1. ## Pointwise and uniform convergence

a) For each n $\displaystyle \in$ N consider $\displaystyle F_{n}$ : $\displaystyle [0, \infty) \rightarrow$ R be given by $\displaystyle F_{n}(x) := (x^n)e^{-nx}$. Show that {$\displaystyle F_{n}$}$\displaystyle _{n \in N}$ converges in a pointwise fashion to the zero function on $\displaystyle [0, \infty)$.

b) Decide whether the convergence in part a is uniform on $\displaystyle [0, \infty)$.
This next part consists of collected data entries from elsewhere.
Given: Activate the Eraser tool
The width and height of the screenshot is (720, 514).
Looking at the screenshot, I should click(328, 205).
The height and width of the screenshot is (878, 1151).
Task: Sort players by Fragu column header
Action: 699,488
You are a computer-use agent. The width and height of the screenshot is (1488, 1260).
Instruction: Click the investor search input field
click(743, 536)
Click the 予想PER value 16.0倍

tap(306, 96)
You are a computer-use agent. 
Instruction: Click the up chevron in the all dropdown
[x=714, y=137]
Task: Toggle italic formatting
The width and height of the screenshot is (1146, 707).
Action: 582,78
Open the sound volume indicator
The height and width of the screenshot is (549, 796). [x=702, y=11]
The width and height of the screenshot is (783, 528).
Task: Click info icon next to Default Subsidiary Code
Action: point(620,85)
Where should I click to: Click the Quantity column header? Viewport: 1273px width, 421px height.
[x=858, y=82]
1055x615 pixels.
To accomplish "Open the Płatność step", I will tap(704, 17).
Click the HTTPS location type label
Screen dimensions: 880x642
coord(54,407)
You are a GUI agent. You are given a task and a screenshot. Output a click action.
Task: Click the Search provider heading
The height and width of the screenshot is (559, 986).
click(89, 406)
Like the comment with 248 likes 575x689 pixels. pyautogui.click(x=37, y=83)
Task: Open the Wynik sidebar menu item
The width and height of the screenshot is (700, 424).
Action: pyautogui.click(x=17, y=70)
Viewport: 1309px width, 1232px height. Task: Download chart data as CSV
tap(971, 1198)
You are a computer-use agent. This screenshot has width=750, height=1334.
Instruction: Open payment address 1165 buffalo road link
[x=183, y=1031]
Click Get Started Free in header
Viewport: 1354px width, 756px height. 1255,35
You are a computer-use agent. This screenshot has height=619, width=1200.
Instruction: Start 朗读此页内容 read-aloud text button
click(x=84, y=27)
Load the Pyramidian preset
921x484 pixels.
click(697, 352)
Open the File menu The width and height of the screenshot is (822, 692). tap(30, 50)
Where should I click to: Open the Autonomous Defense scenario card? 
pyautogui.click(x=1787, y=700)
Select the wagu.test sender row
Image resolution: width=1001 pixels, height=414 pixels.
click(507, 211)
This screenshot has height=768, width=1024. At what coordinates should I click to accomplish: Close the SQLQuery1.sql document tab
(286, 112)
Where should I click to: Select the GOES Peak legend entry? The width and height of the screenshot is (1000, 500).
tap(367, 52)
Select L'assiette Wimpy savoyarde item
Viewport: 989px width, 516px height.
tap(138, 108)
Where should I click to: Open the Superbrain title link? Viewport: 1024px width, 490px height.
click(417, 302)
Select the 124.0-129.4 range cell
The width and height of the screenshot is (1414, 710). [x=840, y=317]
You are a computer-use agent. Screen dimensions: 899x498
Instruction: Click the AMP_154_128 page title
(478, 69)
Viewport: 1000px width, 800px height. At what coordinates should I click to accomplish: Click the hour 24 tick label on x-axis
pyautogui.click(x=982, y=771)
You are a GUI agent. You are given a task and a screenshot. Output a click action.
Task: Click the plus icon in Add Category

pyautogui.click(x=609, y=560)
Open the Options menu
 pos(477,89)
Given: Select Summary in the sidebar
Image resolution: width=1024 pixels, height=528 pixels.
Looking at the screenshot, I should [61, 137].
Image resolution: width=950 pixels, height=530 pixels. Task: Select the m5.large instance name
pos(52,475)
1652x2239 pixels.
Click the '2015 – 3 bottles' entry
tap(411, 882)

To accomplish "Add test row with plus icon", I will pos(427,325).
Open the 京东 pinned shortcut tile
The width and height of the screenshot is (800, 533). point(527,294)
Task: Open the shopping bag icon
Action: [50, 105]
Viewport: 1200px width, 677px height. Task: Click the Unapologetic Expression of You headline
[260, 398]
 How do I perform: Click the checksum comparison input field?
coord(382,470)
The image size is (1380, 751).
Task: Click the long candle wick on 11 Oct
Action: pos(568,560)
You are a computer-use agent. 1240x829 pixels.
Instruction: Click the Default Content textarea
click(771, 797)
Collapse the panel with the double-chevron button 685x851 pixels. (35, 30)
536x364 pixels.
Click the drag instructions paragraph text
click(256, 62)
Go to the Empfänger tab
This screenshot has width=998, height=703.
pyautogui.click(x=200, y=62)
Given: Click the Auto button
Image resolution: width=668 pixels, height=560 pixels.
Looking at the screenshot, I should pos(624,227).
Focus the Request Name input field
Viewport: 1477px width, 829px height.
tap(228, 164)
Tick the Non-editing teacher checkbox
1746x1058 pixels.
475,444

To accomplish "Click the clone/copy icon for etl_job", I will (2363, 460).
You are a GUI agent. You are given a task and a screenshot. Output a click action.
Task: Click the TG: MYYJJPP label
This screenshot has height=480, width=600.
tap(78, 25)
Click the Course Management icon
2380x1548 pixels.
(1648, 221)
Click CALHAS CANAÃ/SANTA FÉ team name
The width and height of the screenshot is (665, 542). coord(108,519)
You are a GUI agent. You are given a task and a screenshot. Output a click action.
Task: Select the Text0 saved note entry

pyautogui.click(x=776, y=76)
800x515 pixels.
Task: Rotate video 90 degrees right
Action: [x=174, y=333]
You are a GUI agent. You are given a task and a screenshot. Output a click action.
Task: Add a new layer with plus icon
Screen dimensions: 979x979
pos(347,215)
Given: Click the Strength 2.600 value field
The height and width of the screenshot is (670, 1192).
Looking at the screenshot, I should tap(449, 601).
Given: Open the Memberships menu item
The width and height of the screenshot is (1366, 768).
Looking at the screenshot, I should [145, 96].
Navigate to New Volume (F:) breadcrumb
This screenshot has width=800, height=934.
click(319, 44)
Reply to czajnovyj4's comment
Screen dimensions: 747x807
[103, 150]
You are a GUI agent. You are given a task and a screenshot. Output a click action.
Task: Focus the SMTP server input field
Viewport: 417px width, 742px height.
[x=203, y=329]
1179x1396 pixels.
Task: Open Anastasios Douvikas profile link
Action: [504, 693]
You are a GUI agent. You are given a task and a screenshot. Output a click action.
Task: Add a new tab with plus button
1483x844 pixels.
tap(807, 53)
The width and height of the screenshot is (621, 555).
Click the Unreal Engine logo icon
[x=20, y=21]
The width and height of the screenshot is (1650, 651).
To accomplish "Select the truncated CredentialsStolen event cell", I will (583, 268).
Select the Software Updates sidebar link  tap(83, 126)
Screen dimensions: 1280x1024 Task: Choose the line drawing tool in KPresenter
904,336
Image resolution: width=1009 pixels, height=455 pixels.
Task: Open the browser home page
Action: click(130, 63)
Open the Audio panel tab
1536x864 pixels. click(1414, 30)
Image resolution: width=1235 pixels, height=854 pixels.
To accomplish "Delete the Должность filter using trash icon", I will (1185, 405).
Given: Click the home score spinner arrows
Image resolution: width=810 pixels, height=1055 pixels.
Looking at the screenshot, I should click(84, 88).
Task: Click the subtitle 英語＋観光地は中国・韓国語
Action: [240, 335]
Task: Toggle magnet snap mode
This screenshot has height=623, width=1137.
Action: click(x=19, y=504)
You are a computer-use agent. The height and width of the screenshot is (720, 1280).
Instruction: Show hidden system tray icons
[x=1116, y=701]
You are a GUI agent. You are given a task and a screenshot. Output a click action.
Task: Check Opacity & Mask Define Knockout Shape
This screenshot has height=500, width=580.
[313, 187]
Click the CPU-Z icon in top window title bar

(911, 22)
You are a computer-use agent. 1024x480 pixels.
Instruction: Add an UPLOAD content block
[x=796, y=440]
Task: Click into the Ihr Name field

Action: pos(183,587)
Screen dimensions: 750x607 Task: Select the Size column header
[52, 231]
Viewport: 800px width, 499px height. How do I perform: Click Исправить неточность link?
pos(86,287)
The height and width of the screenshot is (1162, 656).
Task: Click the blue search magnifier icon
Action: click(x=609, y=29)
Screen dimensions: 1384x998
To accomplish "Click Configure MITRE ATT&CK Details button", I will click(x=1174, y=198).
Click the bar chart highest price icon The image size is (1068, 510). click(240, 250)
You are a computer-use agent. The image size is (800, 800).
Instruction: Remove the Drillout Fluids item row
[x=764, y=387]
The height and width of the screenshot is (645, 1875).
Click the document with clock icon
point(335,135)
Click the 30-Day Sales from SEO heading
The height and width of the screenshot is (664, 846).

a) For each n $\displaystyle \in$ N consider $\displaystyle F_{n}$ : $\displaystyle [0, \infty) \rightarrow$ R be given by $\displaystyle F_{n}(x) := (x^n)e^{-nx}$. Show that {$\displaystyle F_{n}$}$\displaystyle _{n \in N}$ converges in a pointwise fashion to the zero function on $\displaystyle [0, \infty)$.
b) Decide whether the convergence in part a is uniform on $\displaystyle [0, \infty)$.
a) Well, for all $\displaystyle x$, $\displaystyle \lim_{n\to\infty}\frac{x^n}{e^{nx}}=0$. One way to see this is that if you use L'Hopital's Rule $\displaystyle n$ times, you'll get $\displaystyle \lim_{n\to\infty}\frac{n!}{n!e^{nx}}=0$
b) The derivative of $\displaystyle x^ne^{-nx}$ is $\displaystyle nx^{n-1}e^{-nx}(1-x)$, so the max on $\displaystyle [0,\infty)$ occurs at $\displaystyle x=1$ (for all $\displaystyle n$), and it follows that $\displaystyle x^ne^{-nx}\leq e^{-n}$, which can clearly be made less than any $\displaystyle \epsilon$. (Choosing $\displaystyle n>-\ln\epsilon$ does it.)